_SET TASK_. Substitute "segment" for "bar" in the lines from the one containing "Select the bar for Green Screen Photobooth" up to and including the one containing "click(x=355, y=280)". Give back only those lines, with nothing else changed.

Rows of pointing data
▬▬▬
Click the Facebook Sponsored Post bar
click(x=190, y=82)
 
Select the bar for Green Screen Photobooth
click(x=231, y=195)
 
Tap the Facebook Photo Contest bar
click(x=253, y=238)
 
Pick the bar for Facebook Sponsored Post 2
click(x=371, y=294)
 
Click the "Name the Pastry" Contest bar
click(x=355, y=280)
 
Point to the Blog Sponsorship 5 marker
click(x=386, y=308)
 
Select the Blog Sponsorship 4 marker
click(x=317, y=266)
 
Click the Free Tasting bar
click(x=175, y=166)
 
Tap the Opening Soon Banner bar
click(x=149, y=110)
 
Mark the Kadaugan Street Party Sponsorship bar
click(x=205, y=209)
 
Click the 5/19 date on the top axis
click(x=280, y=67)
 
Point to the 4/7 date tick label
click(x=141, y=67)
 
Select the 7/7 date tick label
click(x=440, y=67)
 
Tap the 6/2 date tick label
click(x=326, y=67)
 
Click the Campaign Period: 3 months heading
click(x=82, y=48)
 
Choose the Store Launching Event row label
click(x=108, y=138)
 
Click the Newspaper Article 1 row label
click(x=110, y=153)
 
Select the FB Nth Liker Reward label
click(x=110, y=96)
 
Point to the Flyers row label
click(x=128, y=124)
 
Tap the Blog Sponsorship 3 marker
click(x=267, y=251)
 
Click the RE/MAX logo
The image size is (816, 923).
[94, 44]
▬▬▬
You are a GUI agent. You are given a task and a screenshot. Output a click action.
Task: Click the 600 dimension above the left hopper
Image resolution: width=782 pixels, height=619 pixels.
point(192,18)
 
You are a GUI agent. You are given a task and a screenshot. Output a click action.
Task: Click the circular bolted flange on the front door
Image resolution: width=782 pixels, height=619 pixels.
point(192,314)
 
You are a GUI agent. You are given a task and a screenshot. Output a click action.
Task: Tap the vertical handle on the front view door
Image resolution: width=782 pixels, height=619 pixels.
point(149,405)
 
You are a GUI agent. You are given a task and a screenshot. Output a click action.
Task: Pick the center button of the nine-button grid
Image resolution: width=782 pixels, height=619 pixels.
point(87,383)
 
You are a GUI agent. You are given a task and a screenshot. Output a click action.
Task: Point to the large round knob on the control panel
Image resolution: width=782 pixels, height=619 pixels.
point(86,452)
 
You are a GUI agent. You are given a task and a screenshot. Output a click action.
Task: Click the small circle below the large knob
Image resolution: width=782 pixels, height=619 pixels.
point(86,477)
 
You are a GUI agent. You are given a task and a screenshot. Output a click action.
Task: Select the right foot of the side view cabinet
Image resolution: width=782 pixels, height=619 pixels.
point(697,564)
▬▬▬
_OUTPUT FOR THIS EXERCISE_.
Select the segment for Green Screen Photobooth
click(x=231, y=195)
 
Tap the Facebook Photo Contest segment
click(x=253, y=238)
 
Pick the segment for Facebook Sponsored Post 2
click(x=371, y=294)
 
Click the "Name the Pastry" Contest segment
click(x=355, y=280)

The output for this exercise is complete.